Dataset items
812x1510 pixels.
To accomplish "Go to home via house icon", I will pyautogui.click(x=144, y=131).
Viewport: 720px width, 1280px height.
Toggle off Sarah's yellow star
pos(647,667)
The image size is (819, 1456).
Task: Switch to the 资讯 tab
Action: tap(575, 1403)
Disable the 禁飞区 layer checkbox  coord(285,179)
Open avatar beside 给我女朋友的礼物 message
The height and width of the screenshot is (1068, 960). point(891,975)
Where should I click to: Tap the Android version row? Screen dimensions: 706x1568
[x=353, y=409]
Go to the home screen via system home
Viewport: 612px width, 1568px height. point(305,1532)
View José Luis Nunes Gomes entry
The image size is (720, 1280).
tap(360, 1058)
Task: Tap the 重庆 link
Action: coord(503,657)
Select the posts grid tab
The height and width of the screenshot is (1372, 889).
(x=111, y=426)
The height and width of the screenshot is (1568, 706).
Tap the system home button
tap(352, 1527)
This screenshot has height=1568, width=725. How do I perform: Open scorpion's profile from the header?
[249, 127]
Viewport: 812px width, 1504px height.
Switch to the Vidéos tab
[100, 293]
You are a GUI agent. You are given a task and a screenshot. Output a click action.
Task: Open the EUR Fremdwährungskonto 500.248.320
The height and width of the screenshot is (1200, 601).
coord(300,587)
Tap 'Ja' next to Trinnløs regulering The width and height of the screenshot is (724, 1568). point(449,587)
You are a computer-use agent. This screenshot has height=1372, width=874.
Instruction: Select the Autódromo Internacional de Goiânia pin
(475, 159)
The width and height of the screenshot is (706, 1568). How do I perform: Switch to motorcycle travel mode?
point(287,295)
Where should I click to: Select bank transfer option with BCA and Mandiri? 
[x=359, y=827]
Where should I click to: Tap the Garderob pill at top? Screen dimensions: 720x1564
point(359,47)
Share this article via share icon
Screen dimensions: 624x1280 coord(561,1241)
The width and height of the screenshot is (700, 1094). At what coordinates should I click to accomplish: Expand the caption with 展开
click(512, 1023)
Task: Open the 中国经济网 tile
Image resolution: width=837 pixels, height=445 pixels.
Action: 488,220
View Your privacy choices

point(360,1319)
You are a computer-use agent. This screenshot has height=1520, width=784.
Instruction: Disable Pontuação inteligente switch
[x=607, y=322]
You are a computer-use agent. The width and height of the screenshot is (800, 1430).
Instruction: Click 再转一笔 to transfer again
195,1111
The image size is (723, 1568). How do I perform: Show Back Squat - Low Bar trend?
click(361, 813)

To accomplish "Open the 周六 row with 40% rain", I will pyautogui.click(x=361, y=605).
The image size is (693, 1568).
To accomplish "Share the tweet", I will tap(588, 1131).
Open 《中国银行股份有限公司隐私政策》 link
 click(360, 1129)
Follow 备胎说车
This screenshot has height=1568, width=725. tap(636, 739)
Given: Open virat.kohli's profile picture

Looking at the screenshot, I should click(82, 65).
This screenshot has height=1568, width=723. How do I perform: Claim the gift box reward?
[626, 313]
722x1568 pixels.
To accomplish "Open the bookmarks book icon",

Task prompt:
Report how many lines above contain the string "dimensions", treating uppercase and lowercase as different. Give only the number.

Completed exercise:
3